Plans and policies provide guidance, consistency, accountability, efficiency, and clarity on how an organisation operates. The Health Minister at the health policy dialogue held last month highlighted that while there is a growing importance of equity as a central goal for plans and policies in the country, the policy priorities to achieve it are not consistently or coherently explored. There is a need to review plans and policies to improve the country’s health system that is not just free but equitable and accessible.
While the country today enjoys almost 97 per cent access to health services, the question is on access to quality services. Health Minister Dechen Wangmo said that the current plans and policies need scrutiny to have equal and equitable services in the country.
“When we talk about equity and equality in policies then you apply a blanket rule. We had six very competent doctors superannuated very recently. And we realised that they are young enough. Since they are superannuating, we will be short of competent doctors so then we had to recruit but the rules say that we cannot recruit after they superannuate regardless of who they are. So this is where we are asking let’s have a certain level of equity built in our policies and plans,” Lyonpo said.
The Minister added that the procurement rules and regulations, in particular, need to be scrutinised as well.
“The procurement rules and regulation that is applied across all the ten ministries, we realised that health is different.

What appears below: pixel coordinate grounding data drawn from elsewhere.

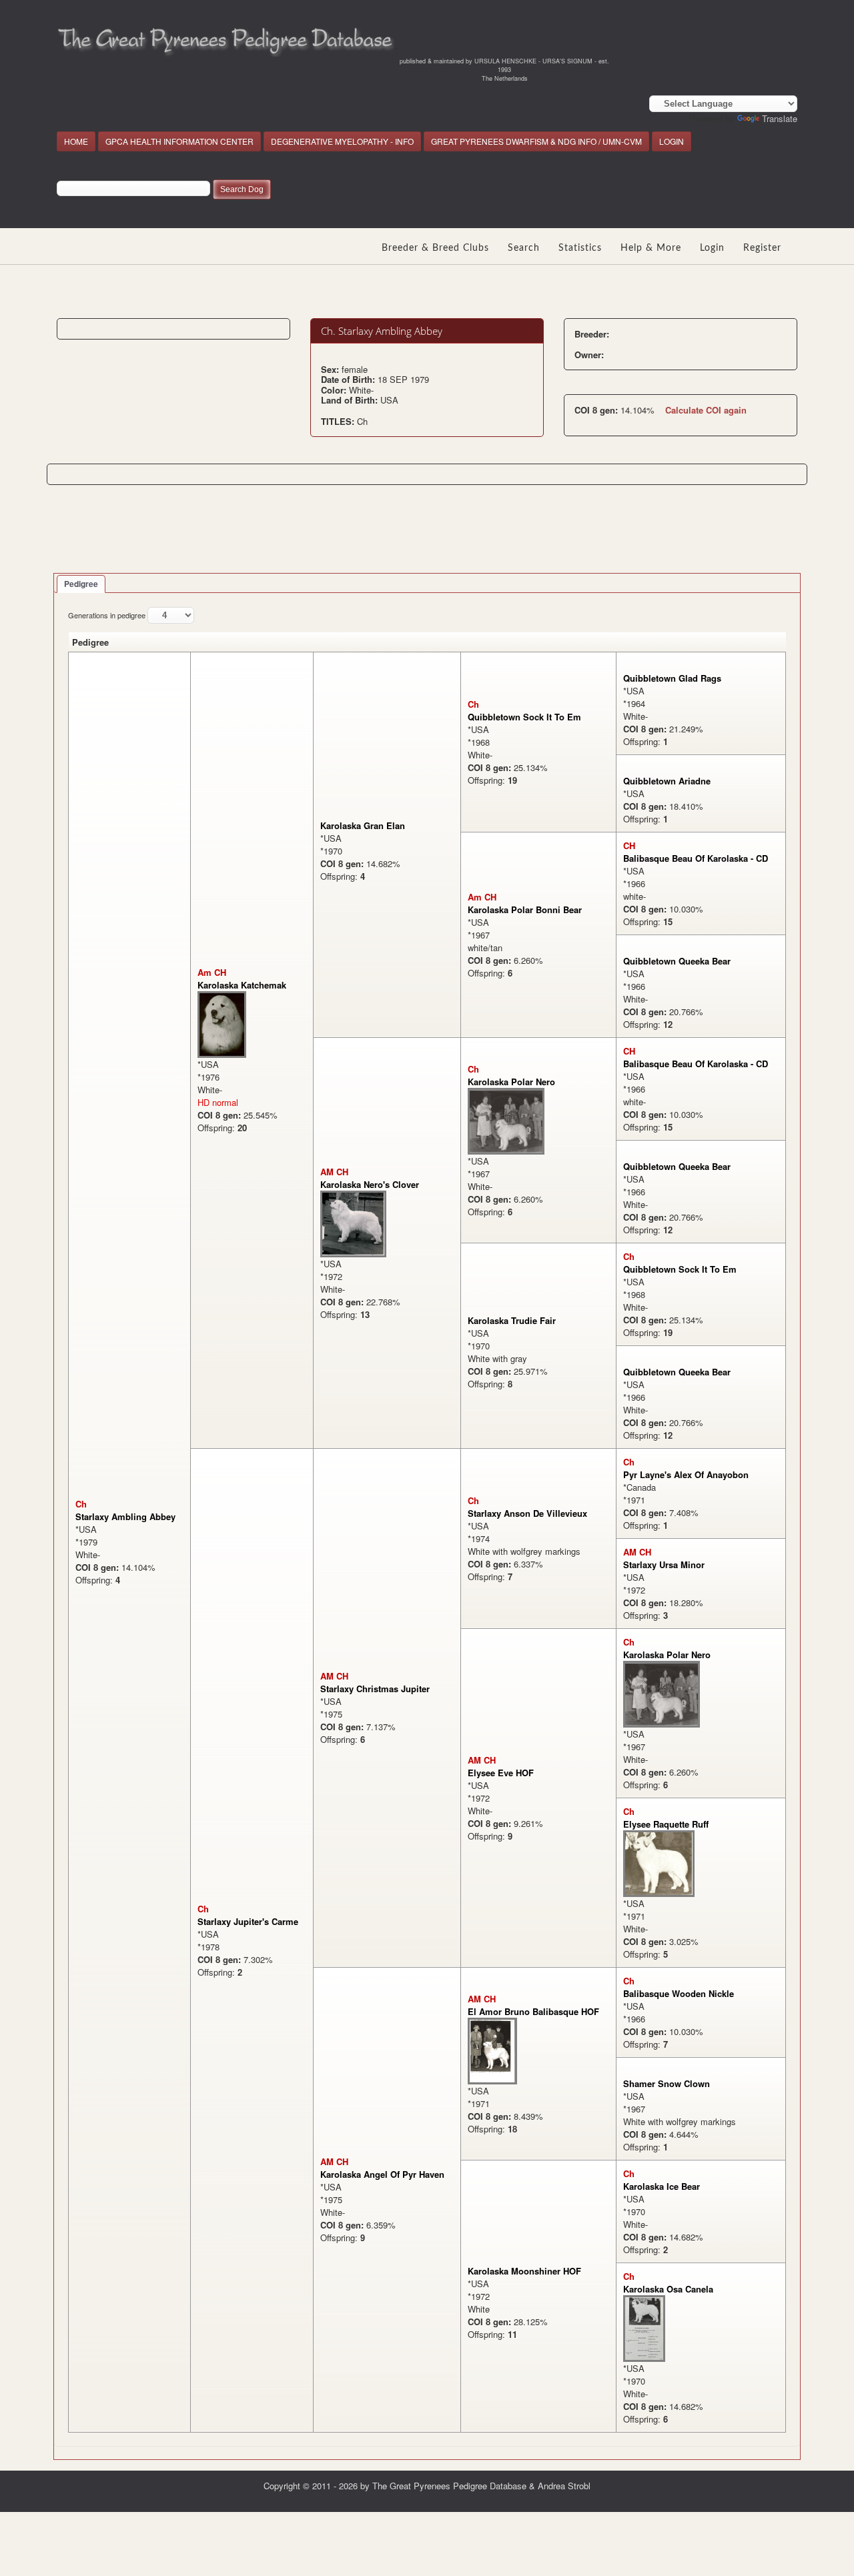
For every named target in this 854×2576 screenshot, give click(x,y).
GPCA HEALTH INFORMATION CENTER (179, 141)
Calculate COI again (706, 410)
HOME (76, 141)
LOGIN (671, 141)
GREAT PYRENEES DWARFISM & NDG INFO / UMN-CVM (536, 141)
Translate (779, 118)
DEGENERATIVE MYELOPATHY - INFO (342, 141)
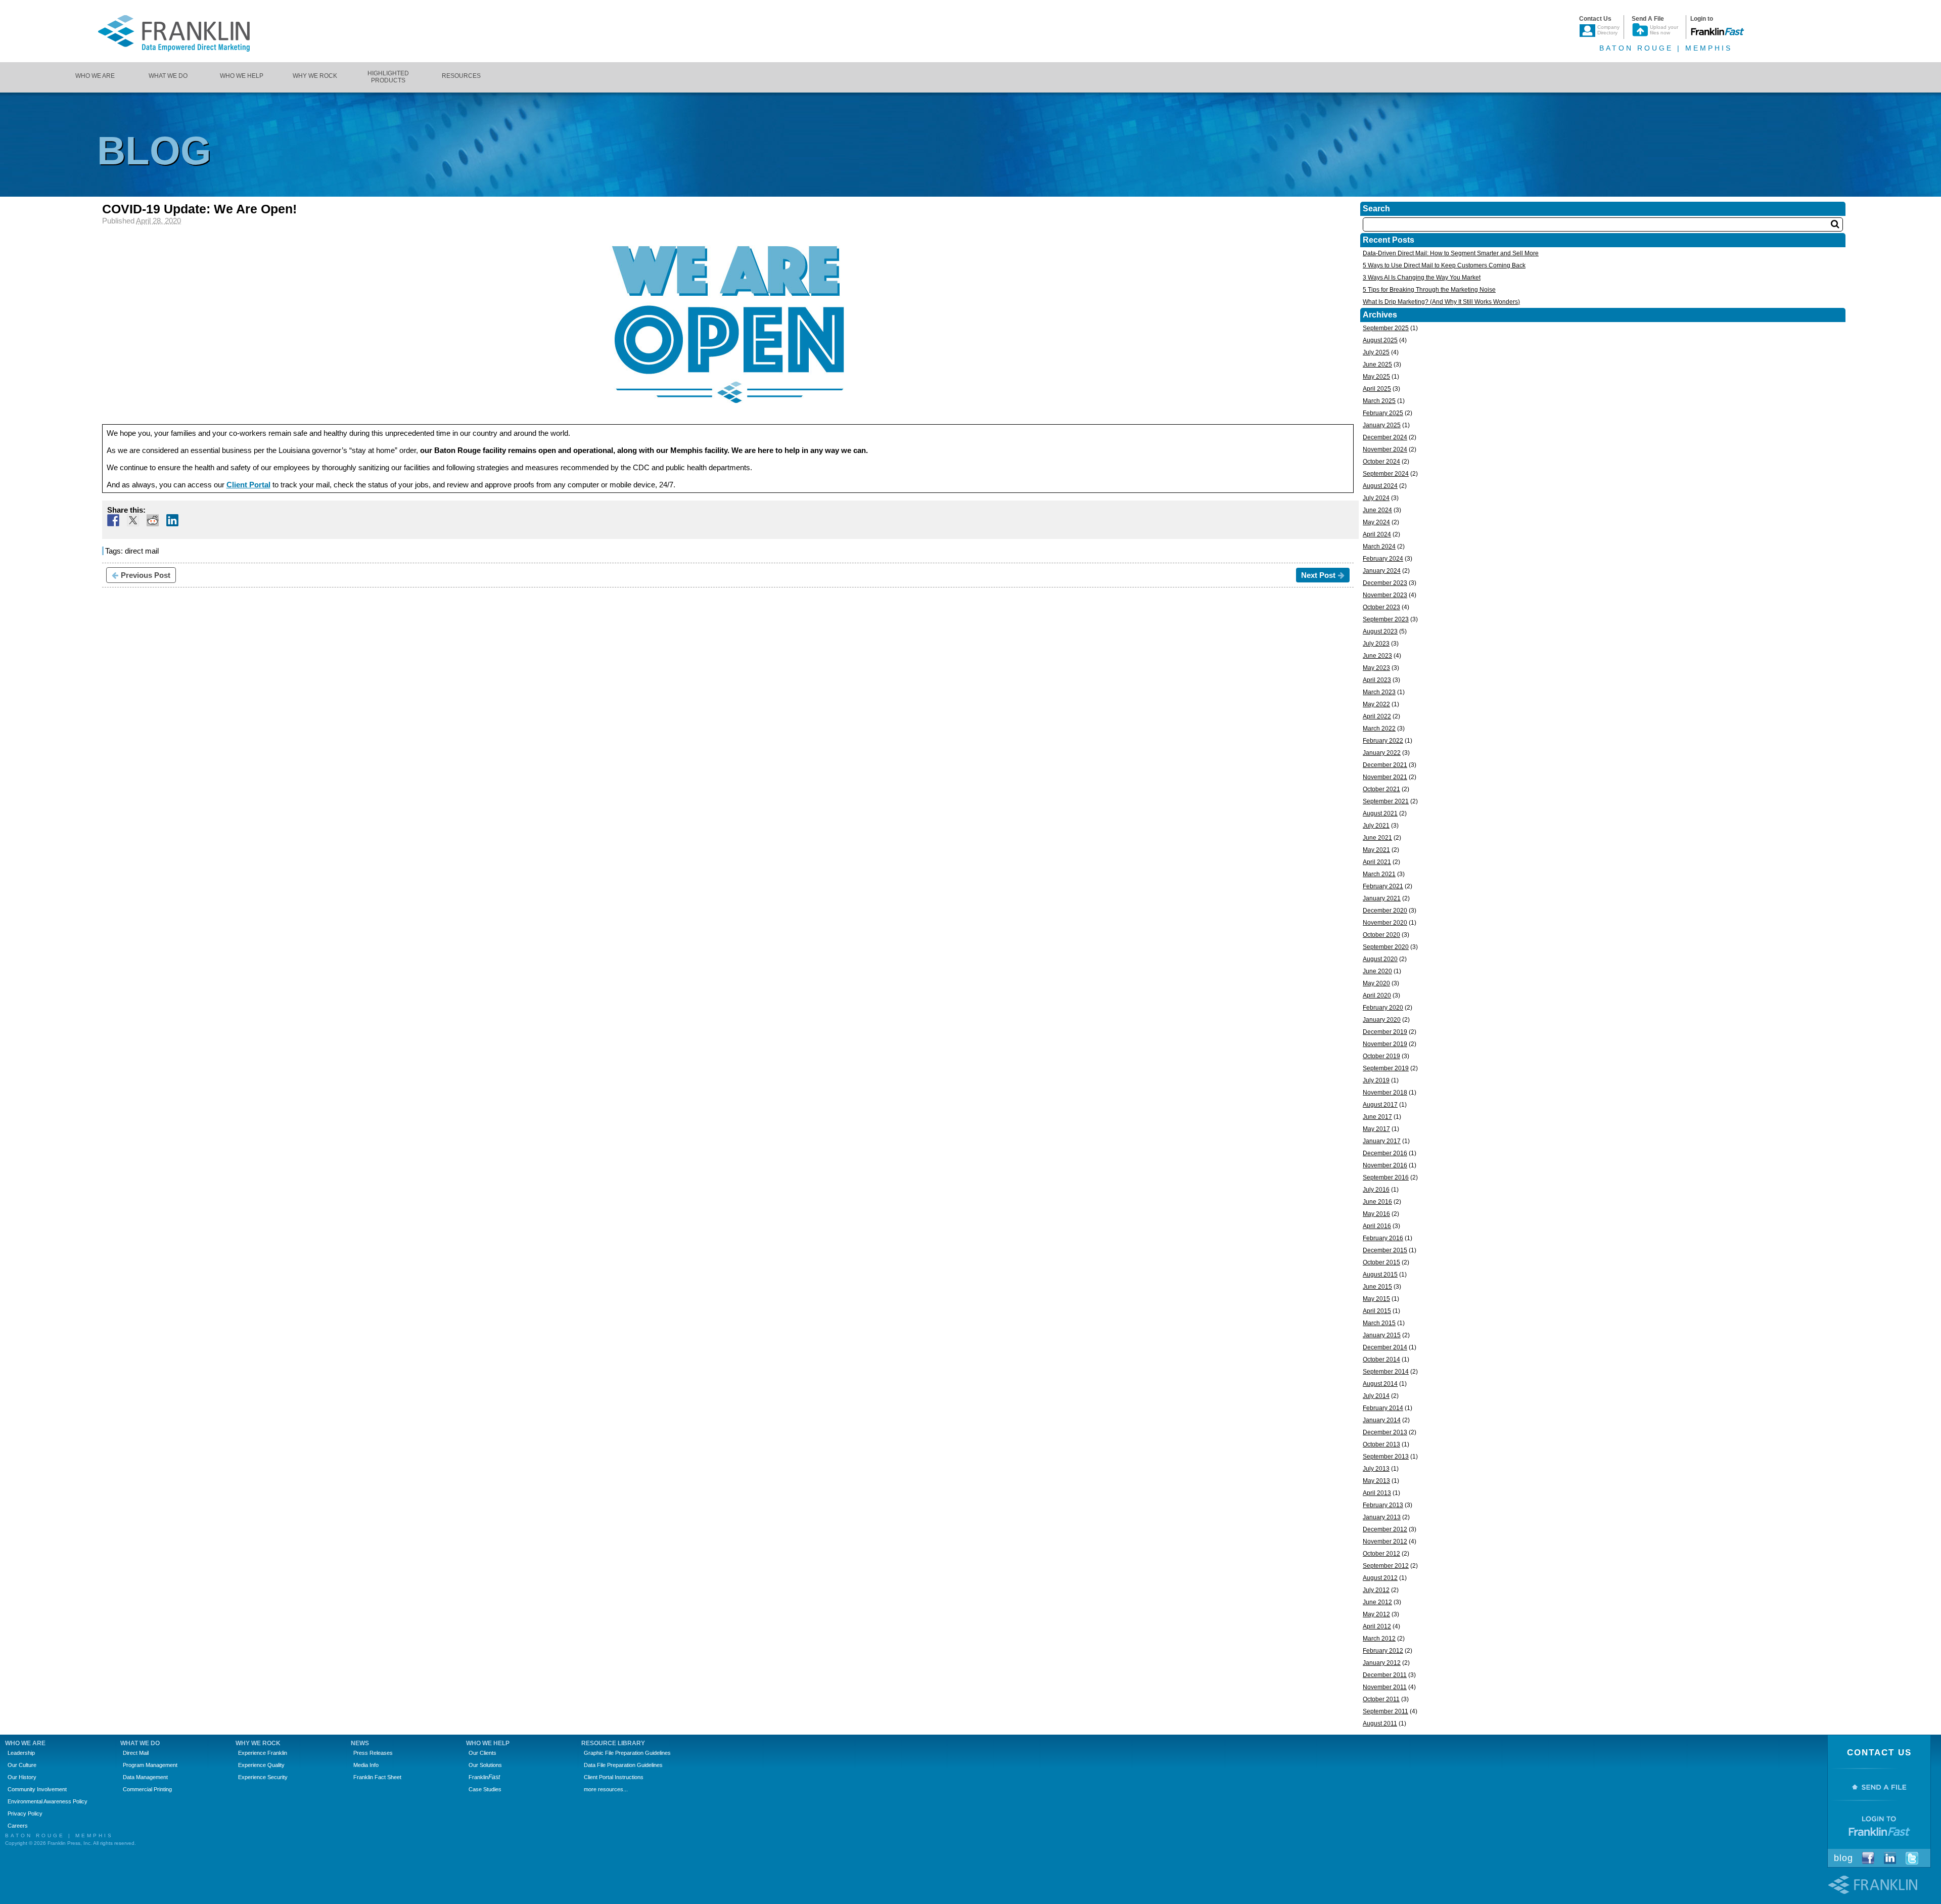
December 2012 (1385, 1529)
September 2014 (1386, 1371)
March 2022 (1379, 728)
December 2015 (1385, 1250)
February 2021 (1383, 886)
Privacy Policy (25, 1813)
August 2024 (1380, 485)
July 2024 (1376, 498)
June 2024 (1377, 510)
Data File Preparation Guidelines (623, 1765)
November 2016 (1385, 1165)
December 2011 (1385, 1675)
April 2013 (1377, 1493)
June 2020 (1377, 971)
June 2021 (1377, 837)
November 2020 (1385, 922)
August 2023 (1380, 631)
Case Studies (485, 1789)
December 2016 (1385, 1153)
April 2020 (1377, 995)
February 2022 (1383, 740)
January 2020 (1382, 1019)
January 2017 (1382, 1141)
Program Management (150, 1765)
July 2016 (1376, 1189)
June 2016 (1377, 1201)
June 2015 (1377, 1286)
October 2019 (1381, 1056)
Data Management (145, 1777)
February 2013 (1383, 1505)
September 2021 (1386, 801)
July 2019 (1376, 1080)
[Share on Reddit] (153, 520)
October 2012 (1381, 1553)
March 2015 (1379, 1323)
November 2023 (1385, 595)
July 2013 (1376, 1468)
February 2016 (1383, 1238)
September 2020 (1386, 946)
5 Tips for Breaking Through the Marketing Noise (1429, 289)
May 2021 (1376, 849)
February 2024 (1383, 558)
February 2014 (1383, 1408)
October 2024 (1381, 461)
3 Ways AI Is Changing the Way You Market (1422, 277)
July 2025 (1376, 352)
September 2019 (1386, 1068)
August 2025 (1380, 340)
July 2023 (1376, 643)
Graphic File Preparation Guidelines (627, 1753)
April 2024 (1377, 534)
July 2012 (1376, 1590)
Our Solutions (485, 1765)
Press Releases (373, 1753)
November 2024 (1385, 449)
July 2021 (1376, 825)
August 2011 (1380, 1723)
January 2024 (1382, 570)
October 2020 (1381, 934)
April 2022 (1377, 716)
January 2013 (1382, 1517)
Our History (22, 1777)
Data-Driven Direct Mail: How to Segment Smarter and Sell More (1451, 253)
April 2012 (1377, 1626)
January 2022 (1382, 752)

Buying a CT machine or MRI machine is very different from buying tables and chairs and computers. So this is what we are lobbying for is probably separate procurement rules and regulation for health where if we want to deliver quality services our doctor must have quality equipment and technology. Now if we are bound by procurement rules and regulations, that creates a very big hindrance,” Lyonpo added.
The Minister assured that the ministry would review the health policy and table a Health Bill during this government’s tenure that will help reduce unequal and inequity in health services.